**Exercise:**
Nothing but the lines from the one with "Given: Select the plus power input terminal" through the last line of the data should be restated, each word for word.

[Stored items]
--
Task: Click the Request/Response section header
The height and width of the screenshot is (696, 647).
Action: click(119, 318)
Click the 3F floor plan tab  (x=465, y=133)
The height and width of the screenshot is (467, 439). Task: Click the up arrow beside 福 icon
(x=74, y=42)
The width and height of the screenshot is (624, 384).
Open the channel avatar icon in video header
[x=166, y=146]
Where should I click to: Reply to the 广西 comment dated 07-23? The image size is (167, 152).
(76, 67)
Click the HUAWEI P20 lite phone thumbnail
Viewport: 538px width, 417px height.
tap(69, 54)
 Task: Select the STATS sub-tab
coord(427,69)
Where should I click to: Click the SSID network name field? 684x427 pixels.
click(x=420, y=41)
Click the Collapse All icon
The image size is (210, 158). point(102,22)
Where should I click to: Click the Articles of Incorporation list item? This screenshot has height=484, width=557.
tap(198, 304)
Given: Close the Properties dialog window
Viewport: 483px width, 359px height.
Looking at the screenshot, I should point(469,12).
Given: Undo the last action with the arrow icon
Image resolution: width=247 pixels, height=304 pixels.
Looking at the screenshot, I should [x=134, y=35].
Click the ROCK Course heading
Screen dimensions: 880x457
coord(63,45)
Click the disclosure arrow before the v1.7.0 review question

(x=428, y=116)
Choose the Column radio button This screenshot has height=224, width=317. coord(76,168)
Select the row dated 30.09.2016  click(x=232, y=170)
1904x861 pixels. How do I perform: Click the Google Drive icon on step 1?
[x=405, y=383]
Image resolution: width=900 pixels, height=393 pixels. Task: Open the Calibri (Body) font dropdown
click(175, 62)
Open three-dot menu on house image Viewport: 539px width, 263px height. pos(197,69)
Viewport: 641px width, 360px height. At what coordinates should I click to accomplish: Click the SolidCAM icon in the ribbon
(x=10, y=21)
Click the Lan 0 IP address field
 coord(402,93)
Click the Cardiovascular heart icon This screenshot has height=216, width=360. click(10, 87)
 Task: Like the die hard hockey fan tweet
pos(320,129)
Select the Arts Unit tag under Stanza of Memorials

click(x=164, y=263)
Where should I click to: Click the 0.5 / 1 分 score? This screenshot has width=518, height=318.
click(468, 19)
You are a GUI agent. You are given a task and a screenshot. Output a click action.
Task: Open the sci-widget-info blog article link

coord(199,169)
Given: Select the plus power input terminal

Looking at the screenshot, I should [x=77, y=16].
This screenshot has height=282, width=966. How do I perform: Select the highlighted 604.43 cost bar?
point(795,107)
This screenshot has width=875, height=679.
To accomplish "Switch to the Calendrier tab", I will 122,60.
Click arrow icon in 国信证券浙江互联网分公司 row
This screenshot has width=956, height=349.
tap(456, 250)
--
**Output:**
Given: Select the plus power input terminal

Looking at the screenshot, I should [x=77, y=16].
This screenshot has height=282, width=966. How do I perform: Select the highlighted 604.43 cost bar?
point(795,107)
This screenshot has width=875, height=679.
To accomplish "Switch to the Calendrier tab", I will 122,60.
Click arrow icon in 国信证券浙江互联网分公司 row
This screenshot has width=956, height=349.
tap(456, 250)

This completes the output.